Stated problem
Give the part of the listing that opens with the line containing "Given: Click the peak annotation label icon" and closes with the line containing "Action: tap(682, 12)" as a JSON list of strings, one string per line and both end lines included. Leave out blank lines.

Dataset excerpts
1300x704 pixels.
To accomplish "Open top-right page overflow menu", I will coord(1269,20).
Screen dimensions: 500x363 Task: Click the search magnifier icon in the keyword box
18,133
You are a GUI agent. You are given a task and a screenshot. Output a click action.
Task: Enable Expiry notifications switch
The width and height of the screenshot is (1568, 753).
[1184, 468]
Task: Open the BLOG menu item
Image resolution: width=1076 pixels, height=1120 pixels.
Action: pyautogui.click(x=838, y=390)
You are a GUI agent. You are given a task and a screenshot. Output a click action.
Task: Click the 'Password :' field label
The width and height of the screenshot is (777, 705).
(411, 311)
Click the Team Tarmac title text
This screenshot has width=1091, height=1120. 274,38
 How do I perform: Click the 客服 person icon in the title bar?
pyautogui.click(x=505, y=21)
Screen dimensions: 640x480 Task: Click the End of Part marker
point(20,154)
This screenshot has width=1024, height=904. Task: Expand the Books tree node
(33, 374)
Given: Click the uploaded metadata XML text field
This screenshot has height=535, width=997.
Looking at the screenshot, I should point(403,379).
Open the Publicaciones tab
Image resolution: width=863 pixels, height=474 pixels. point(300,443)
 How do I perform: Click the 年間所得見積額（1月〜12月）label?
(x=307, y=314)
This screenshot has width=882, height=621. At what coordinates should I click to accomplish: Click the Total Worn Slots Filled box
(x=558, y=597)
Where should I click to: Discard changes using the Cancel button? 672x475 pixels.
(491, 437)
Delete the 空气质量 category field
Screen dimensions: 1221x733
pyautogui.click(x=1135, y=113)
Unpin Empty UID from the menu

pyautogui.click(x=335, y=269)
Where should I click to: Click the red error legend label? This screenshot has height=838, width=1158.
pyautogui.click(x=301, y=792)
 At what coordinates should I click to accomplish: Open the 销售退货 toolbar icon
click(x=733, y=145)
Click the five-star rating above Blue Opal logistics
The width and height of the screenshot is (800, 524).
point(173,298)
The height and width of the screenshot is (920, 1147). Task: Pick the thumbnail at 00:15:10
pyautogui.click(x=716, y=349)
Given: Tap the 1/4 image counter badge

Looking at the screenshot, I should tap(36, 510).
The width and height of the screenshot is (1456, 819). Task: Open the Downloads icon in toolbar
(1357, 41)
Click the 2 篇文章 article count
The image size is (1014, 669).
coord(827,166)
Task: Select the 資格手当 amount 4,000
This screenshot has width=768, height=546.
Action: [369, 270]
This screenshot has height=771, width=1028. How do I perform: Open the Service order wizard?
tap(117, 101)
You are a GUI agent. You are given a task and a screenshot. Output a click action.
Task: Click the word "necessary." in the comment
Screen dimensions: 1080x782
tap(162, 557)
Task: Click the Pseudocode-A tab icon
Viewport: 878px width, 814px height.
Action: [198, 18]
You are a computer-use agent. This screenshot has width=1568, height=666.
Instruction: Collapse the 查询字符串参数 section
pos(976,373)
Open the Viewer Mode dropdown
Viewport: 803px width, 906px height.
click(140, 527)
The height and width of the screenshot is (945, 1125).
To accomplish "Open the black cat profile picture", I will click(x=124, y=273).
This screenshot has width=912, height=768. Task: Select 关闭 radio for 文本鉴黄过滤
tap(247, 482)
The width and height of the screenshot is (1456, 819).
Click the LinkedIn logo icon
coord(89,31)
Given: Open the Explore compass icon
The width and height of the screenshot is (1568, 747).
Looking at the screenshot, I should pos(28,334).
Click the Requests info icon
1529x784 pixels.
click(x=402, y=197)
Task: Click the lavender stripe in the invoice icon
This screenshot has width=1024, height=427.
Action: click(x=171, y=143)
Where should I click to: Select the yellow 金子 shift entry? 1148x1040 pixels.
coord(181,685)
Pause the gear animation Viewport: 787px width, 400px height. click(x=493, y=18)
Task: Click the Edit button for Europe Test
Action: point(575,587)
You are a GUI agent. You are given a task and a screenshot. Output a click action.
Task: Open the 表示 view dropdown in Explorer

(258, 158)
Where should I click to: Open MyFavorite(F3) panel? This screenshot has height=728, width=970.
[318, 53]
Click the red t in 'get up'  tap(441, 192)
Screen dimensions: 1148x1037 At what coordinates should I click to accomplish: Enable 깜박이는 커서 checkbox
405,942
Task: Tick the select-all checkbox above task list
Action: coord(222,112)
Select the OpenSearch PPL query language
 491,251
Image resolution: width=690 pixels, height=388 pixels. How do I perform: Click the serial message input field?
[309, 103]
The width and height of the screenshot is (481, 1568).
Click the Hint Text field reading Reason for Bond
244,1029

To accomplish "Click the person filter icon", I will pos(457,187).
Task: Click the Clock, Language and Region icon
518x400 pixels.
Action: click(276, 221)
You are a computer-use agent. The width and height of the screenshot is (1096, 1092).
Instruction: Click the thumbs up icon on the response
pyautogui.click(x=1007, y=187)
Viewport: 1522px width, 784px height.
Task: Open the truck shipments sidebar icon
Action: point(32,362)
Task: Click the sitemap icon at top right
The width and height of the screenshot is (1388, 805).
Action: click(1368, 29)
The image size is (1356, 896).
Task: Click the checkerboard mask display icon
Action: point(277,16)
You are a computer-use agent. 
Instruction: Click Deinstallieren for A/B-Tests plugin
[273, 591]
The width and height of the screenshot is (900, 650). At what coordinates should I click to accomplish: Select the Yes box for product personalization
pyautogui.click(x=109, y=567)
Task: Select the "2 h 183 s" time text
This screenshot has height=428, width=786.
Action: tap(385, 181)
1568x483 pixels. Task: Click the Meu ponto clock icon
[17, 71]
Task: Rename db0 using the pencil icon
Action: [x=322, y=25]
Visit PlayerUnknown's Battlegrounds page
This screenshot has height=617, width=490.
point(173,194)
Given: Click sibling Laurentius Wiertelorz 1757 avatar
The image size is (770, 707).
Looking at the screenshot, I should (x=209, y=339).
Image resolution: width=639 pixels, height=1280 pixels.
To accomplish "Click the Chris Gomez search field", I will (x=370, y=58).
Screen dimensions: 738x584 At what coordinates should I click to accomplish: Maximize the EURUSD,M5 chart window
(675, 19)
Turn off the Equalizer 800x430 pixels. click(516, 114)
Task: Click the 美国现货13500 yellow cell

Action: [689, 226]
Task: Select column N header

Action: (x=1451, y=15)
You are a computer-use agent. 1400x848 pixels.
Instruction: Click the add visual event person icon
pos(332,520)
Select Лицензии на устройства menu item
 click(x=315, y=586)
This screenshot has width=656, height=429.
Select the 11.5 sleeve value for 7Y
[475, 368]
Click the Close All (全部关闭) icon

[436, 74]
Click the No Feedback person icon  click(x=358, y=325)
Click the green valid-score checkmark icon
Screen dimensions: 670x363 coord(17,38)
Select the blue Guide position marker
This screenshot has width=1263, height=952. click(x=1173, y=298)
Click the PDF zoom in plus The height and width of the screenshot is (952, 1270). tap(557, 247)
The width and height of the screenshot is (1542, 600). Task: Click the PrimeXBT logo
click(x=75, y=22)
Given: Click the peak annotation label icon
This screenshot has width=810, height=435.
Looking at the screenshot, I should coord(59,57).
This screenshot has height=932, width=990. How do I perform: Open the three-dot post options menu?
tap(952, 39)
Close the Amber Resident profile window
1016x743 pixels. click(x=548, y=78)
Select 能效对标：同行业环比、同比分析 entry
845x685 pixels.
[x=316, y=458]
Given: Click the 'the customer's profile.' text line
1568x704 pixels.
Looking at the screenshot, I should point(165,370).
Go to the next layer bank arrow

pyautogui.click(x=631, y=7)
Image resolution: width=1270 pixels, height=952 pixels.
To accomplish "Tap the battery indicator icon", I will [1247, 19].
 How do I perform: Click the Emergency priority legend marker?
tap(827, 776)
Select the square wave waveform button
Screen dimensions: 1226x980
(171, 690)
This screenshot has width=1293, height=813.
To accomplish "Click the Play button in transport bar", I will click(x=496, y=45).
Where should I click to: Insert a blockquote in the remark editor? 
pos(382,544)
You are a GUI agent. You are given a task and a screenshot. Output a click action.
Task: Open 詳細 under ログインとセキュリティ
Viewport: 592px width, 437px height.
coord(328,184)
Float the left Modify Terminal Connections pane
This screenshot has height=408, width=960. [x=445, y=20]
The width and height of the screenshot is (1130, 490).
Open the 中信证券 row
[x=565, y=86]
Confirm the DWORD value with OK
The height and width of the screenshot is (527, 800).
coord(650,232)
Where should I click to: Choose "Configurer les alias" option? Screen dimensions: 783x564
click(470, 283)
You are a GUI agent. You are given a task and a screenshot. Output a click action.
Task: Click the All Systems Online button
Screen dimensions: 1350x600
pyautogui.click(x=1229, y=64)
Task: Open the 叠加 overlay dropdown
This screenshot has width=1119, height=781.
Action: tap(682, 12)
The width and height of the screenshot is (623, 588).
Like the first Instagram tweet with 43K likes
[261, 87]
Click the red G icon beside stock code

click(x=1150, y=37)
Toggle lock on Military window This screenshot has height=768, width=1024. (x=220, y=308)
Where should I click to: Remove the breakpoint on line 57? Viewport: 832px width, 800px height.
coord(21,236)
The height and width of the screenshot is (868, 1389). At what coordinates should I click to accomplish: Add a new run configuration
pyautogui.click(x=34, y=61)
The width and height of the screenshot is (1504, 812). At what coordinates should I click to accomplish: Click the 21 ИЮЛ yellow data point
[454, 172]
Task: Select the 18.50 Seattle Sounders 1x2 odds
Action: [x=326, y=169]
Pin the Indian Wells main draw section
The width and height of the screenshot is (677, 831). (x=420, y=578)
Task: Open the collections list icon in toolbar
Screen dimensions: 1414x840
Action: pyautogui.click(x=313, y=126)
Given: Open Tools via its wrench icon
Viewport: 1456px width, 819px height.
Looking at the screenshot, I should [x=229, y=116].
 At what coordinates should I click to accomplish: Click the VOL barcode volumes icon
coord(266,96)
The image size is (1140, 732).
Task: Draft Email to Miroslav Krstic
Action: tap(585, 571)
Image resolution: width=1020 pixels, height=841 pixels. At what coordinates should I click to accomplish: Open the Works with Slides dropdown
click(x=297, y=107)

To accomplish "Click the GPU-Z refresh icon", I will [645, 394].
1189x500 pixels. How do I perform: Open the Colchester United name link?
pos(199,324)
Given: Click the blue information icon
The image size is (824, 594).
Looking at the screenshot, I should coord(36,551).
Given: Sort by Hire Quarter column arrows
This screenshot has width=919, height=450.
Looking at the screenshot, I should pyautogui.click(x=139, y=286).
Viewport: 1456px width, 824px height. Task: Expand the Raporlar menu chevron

Correct result
[
  "Given: Click the peak annotation label icon",
  "This screenshot has width=810, height=435.",
  "Looking at the screenshot, I should coord(59,57).",
  "This screenshot has height=932, width=990. How do I perform: Open the three-dot post options menu?",
  "tap(952, 39)",
  "Close the Amber Resident profile window",
  "1016x743 pixels. click(x=548, y=78)",
  "Select 能效对标：同行业环比、同比分析 entry",
  "845x685 pixels.",
  "[x=316, y=458]",
  "Given: Click the 'the customer's profile.' text line",
  "1568x704 pixels.",
  "Looking at the screenshot, I should point(165,370).",
  "Go to the next layer bank arrow",
  "pyautogui.click(x=631, y=7)",
  "Image resolution: width=1270 pixels, height=952 pixels.",
  "To accomplish \"Tap the battery indicator icon\", I will [1247, 19].",
  " How do I perform: Click the Emergency priority legend marker?",
  "tap(827, 776)",
  "Select the square wave waveform button",
  "Screen dimensions: 1226x980",
  "(171, 690)",
  "This screenshot has width=1293, height=813.",
  "To accomplish \"Click the Play button in transport bar\", I will click(x=496, y=45).",
  "Where should I click to: Insert a blockquote in the remark editor? ",
  "pos(382,544)",
  "You are a GUI agent. You are given a task and a screenshot. Output a click action.",
  "Task: Open 詳細 under ログインとセキュリティ",
  "Viewport: 592px width, 437px height.",
  "coord(328,184)",
  "Float the left Modify Terminal Connections pane",
  "This screenshot has height=408, width=960. [x=445, y=20]",
  "The width and height of the screenshot is (1130, 490).",
  "Open the 中信证券 row",
  "[x=565, y=86]",
  "Confirm the DWORD value with OK",
  "The height and width of the screenshot is (527, 800).",
  "coord(650,232)",
  "Where should I click to: Choose \"Configurer les alias\" option? Screen dimensions: 783x564",
  "click(470, 283)",
  "You are a GUI agent. You are given a task and a screenshot. Output a click action.",
  "Task: Click the All Systems Online button",
  "Screen dimensions: 1350x600",
  "pyautogui.click(x=1229, y=64)",
  "Task: Open the 叠加 overlay dropdown",
  "This screenshot has width=1119, height=781.",
  "Action: tap(682, 12)"
]